While on Celebrity’s Millennium, I came as close as I will probably ever get to an outrageously expensive bottle of wine, a 1949 bottle of Petrus. Had you, or your parents, bought a magnum (equivalent of two regular bottles of wine) or two of this wine in 1949 and stuck it away in a cool, dark place for 56 years, you would be a very happy wine investor today. Each bottle would be worth a cool $12,000!

For that $12,000, charged to my shipboard account, the bottle could have been mine.
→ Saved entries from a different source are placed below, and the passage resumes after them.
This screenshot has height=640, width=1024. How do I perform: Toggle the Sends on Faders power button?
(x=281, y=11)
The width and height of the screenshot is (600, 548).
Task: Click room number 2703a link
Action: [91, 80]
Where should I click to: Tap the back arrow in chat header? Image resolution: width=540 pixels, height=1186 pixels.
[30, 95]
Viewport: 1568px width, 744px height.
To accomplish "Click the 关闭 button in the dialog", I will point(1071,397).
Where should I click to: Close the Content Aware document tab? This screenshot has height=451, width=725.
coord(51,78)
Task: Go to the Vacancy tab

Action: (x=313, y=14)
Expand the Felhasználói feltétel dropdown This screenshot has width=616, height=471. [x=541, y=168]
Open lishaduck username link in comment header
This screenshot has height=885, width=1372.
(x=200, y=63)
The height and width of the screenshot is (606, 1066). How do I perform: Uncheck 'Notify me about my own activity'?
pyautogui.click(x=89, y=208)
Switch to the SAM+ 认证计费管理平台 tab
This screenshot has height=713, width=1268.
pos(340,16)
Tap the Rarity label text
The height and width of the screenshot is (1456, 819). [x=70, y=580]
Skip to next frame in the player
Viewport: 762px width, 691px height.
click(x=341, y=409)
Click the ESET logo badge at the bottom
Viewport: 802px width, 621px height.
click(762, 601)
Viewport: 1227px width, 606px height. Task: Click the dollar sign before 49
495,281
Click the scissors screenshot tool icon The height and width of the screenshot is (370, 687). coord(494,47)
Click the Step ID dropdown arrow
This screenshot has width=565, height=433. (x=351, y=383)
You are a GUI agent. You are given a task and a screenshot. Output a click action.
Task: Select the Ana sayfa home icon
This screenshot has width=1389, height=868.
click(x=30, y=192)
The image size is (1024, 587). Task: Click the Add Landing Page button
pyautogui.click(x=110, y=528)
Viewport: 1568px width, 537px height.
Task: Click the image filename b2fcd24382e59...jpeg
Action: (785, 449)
The fact that my new American Express Blue card only has a $1,000 limit was only one reason why buying the Petrus wasn’t an option.

My tour of the ship’s wine cellar was graciously given to me by the cellar master, who also pulled out a 1907 bottle of Champagne which was the same make and vintage of that served aboard the Titanic. The particular bottle he showed me spent several decades on the bottom of the Baltic Sea as a result of a cargo ship that sank. For $7,000, that Champagne could have graced my dinner table that night.

The wine cellar was as extravagant as the bottles of wine that it held. The paneling came from the original MS Olympic, as did the light fixture and the gold-plated sink. In the middle of the cellar was a table, where just three weeks prior to my visit, a patron had consumed a $5,600 bottle of Chateau Cheval Blanc.

While I easily resisted the urge to spend $19,000 on the wine for my evening meal, I enjoyed my visit to the wine cellar. It was well worth the price of admission, which was free.